§ Task brief
What is needed is the run of lines from the one with "Image resolution: width=1372" through the close of the data, set down exactly.
Exercise data Block Start
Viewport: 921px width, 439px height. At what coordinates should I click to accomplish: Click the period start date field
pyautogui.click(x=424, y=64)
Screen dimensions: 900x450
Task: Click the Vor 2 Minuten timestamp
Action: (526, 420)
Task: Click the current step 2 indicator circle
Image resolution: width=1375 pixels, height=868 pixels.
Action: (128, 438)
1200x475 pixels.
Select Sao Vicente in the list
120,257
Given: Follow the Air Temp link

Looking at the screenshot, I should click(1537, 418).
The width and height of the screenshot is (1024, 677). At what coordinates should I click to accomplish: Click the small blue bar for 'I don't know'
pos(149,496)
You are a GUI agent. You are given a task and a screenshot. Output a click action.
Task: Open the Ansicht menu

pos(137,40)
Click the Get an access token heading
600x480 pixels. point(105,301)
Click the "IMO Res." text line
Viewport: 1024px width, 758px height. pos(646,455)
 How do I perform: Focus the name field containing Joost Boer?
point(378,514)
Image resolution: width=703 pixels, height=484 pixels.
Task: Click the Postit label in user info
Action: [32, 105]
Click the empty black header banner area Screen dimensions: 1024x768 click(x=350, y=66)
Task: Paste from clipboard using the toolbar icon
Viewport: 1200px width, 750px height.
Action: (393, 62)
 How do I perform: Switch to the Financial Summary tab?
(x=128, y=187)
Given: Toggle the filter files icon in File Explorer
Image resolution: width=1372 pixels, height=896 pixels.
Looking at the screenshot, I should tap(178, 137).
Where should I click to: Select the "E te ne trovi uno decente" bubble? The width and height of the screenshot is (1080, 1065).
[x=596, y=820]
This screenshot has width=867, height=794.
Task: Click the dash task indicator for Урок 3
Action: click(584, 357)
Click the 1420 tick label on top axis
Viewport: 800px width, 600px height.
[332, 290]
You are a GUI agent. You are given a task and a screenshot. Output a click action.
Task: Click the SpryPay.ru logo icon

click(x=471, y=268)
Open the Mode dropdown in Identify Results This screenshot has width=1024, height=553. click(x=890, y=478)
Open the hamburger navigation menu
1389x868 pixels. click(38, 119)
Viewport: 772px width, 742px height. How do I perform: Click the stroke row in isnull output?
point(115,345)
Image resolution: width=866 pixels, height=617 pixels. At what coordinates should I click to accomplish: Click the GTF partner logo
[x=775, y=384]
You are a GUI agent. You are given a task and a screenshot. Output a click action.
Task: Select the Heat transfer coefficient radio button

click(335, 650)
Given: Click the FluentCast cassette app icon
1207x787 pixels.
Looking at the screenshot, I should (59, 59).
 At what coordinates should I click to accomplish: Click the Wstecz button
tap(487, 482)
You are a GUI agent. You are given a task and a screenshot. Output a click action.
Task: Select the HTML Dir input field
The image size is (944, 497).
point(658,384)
Exercise data Block End
§ Reply
Image resolution: width=1372 pixels, height=896 pixels.
Looking at the screenshot, I should tap(178, 137).
Where should I click to: Select the "E te ne trovi uno decente" bubble? The width and height of the screenshot is (1080, 1065).
[x=596, y=820]
This screenshot has width=867, height=794.
Task: Click the dash task indicator for Урок 3
Action: click(584, 357)
Click the 1420 tick label on top axis
Viewport: 800px width, 600px height.
[332, 290]
You are a GUI agent. You are given a task and a screenshot. Output a click action.
Task: Click the SpryPay.ru logo icon

click(x=471, y=268)
Open the Mode dropdown in Identify Results This screenshot has width=1024, height=553. click(x=890, y=478)
Open the hamburger navigation menu
1389x868 pixels. click(38, 119)
Viewport: 772px width, 742px height. How do I perform: Click the stroke row in isnull output?
point(115,345)
Image resolution: width=866 pixels, height=617 pixels. At what coordinates should I click to accomplish: Click the GTF partner logo
[x=775, y=384]
You are a GUI agent. You are given a task and a screenshot. Output a click action.
Task: Select the Heat transfer coefficient radio button

click(335, 650)
Given: Click the FluentCast cassette app icon
1207x787 pixels.
Looking at the screenshot, I should (59, 59).
 At what coordinates should I click to accomplish: Click the Wstecz button
tap(487, 482)
You are a GUI agent. You are given a task and a screenshot. Output a click action.
Task: Select the HTML Dir input field
The image size is (944, 497).
point(658,384)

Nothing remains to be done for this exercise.